The moonflower is a vining, tropical perennial often grown as an annual. Botanically known as Ipomoea alba, moonflower has heart-shaped, green foliage and produces large, white, fragrant flowers. The delicate 5- to 6-inch blooms open in the afternoon and close up by morning. Though moonflower blooms are short-lived, with each flower only lasting one night, the plant is a vigorous grower and produces an abundance of blooms throughout the late summer. Moonflower plants are generally not sold at plant suppliers or nurseries, so growing them by seed is often your best option. Properly prepared seeds tend to germinate readily.
Vigorously rub each moonflower seed with the sand paper until a small portion of the shiny, outer protective coating appears to be penetrated. Place the seeds in the jar and add warm water until they are submerged. Let the seeds soak for 24 hours.
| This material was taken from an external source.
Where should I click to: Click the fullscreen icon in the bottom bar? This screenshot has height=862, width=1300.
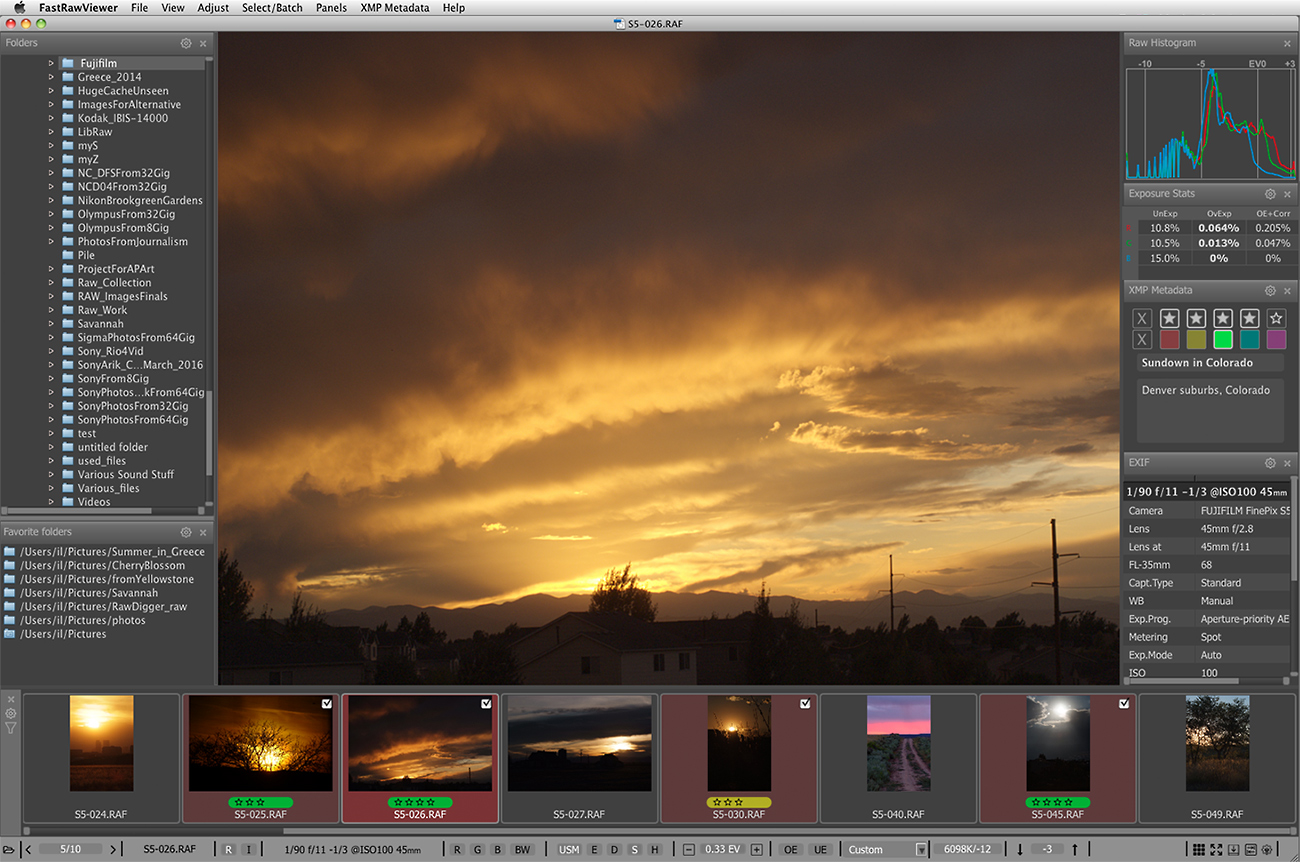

Cultivate the planting bed with a shovel to a depth of 8 to 12 inches. Break up any dirt clods and remove existing weeds. Add a 2-inch layer of compost and work it into the soil. Level the soil with a hand trowel.
Place the moonflower seeds on top of the soil, spacing them 3 inches apart. Gently press the seeds 1/4 inch into the soil. Cover them with a small amount of dirt and pat it down.
Mark the planting area by inserting several wooden craft sticks next to the seeds. The craft stick markers will help you identify the seedlings once they emerge.
Water the area well and keep the soil moist, but not soggy. Expect seedlings to appear in about a week.
Wait until the soil’s temperature has reached 65 degrees Fahrenheit or higher before planting moonflower seed. If conditions are too chilly outside, plant seed indoors in potting soil and place them in a bright window. Move plants outdoors as soon as temperatures warm.
Moonflowers are rapid growers that quickly sprawl. They require a trellis, arbor, fence, tree or other large structure on which to grow.
Moonflowers can also be grown in large containers. Use a rich, well-draining potting soil and be vigilant about watering, as container-grown plants dry out more quickly than those grown in the ground.
The moonflower is considered invasive in some parts of the country. Before planting, check on the moonflower’s status in your area with the local Agricultural Commissioner’s office.